Optimization of seasonal storage for community-level energy systems: status and needs

Abstract

The status and needs relating to the optimal design of community seasonal energy storage are reported. Thermal energy storage research has often focused on technology development and integration into buildings, but little emphasis has been placed on the most advantageous use of thermal storage in community energy systems. Depending on the composition and characteristics of a community, the most appropriate community thermal storage may differ from that for a single building. District energy systems usually link thermal users to cold supplies and/or heat supplies (e.g., solar thermal energy, geothermal energy from ground-source heat pumps or geothermal hot zones, industrial waste heat, thermal energy from cogeneration or trigeneration).

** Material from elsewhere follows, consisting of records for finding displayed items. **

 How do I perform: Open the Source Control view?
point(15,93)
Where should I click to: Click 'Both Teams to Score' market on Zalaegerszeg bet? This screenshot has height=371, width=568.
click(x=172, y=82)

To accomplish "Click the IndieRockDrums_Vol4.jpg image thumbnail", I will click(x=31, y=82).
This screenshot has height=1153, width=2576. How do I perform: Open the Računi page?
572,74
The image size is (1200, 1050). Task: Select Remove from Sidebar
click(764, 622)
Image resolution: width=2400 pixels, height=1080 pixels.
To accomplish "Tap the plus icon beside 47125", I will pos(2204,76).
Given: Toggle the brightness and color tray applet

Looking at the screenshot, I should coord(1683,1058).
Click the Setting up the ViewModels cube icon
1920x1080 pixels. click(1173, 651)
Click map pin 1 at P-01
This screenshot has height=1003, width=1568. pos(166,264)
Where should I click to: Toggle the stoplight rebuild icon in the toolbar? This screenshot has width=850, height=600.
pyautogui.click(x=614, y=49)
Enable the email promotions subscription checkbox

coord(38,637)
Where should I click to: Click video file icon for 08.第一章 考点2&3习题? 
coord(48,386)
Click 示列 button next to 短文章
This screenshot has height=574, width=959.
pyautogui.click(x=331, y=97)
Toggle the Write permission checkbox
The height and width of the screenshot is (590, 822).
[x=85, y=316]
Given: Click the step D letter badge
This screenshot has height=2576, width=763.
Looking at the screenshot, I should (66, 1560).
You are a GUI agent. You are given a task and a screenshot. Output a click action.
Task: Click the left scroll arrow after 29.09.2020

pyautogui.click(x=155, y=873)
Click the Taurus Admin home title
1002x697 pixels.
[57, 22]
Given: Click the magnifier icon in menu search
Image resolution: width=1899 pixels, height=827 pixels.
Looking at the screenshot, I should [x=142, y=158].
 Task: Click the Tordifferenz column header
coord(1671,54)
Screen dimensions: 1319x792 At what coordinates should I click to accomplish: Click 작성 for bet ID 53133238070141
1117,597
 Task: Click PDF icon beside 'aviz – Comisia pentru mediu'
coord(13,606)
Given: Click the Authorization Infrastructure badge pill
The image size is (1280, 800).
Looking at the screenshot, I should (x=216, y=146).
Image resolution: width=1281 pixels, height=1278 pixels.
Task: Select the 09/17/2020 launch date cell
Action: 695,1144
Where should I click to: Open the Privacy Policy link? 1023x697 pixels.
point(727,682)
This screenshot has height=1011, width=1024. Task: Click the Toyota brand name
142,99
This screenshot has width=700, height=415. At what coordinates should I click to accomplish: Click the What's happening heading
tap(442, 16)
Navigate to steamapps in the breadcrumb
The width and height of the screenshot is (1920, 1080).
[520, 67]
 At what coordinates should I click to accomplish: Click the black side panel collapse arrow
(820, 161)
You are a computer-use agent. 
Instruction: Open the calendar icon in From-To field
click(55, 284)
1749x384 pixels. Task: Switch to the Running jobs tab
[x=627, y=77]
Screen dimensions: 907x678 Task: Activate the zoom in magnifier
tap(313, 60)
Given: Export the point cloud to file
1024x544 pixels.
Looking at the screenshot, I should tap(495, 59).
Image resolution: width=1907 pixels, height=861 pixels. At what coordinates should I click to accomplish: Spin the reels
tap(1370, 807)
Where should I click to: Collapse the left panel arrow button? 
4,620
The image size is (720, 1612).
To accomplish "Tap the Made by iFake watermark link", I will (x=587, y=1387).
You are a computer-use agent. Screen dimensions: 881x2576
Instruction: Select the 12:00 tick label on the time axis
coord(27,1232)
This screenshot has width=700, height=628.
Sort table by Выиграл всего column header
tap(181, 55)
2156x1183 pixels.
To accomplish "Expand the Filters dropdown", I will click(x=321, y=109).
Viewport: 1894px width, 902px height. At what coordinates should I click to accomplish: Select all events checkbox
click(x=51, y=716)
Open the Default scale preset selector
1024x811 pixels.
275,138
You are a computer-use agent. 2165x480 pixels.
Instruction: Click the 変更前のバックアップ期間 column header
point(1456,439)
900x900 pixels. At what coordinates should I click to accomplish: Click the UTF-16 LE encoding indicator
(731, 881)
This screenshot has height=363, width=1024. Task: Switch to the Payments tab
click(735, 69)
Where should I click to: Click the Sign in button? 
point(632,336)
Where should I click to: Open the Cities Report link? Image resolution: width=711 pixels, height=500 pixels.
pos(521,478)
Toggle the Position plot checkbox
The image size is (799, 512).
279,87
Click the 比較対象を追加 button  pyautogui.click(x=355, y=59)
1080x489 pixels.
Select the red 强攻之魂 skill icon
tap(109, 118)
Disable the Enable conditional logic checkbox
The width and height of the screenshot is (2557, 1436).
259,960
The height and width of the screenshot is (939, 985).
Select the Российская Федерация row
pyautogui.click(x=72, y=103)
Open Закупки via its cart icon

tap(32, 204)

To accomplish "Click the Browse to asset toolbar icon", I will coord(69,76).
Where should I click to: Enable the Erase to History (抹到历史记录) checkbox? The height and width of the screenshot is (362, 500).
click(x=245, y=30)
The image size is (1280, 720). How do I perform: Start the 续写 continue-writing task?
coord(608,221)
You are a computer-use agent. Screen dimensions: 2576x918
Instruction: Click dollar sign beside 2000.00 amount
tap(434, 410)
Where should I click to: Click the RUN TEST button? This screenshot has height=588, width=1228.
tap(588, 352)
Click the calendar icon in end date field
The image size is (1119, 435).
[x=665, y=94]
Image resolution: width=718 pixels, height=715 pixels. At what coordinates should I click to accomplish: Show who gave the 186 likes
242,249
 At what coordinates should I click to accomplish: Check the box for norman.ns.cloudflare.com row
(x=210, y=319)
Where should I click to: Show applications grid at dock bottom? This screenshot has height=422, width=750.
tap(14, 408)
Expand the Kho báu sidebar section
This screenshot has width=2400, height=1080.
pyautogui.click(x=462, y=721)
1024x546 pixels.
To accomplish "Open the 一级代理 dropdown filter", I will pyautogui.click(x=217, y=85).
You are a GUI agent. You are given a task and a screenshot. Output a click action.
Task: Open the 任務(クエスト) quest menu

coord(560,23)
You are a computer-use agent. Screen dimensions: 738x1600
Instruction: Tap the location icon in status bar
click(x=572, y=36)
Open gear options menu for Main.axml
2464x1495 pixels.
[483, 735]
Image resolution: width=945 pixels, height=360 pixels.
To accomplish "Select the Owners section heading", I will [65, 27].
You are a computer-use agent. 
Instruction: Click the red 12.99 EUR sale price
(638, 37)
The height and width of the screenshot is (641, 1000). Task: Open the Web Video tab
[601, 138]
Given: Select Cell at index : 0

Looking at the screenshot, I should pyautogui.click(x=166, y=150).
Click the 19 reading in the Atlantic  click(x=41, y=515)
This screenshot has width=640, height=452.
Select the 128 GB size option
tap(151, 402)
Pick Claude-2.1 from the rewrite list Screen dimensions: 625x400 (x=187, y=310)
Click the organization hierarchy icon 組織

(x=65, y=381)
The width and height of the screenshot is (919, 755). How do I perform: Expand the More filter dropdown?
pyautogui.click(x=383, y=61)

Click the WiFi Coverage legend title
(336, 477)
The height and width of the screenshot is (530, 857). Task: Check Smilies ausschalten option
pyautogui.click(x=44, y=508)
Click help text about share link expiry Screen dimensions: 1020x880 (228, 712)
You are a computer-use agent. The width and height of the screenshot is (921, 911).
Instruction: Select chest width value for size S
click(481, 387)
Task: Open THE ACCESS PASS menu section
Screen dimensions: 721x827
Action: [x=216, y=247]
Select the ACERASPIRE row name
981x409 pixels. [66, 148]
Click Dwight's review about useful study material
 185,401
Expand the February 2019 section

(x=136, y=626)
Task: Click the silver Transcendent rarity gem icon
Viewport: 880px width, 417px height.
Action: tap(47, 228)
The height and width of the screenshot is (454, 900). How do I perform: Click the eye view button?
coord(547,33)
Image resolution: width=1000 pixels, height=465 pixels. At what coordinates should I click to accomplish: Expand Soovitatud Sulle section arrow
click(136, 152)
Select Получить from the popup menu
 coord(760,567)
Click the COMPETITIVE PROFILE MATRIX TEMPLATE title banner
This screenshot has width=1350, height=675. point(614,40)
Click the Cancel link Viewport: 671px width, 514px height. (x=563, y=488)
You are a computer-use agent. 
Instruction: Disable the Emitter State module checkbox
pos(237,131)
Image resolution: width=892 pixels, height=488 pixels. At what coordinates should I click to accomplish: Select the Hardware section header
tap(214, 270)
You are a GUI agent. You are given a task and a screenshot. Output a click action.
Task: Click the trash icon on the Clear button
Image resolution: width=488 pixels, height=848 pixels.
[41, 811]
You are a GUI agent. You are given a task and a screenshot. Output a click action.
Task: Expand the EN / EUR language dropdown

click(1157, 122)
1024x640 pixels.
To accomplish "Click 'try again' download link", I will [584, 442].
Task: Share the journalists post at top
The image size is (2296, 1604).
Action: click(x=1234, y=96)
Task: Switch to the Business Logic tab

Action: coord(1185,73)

It is demonstrated that the optimal integration of these technologies can be enhanced through the use of appropriate seasonal thermal energy storage and that community-level seasonal storage can facilitate the development of smart net-zero energy buildings and yield efficiency, economic and environmental benefits. Issues that need to be resolved to allow optimal solutions to be attained are described. Advanced tools are required for modeling, simulation, analysis, improvement, design and optimization, which incorporate advanced methods like exergy analysis. The most appropriate scale, number and type (e.g., sensible, latent, thermochemical) of thermal storages in a community need to be better assessed, and the appropriate time duration capacities for each determined in an optimal manner. This is particularly important since a combination of short-, medium- and long-term storage is sometimes required to yield the most benefits from community energy systems.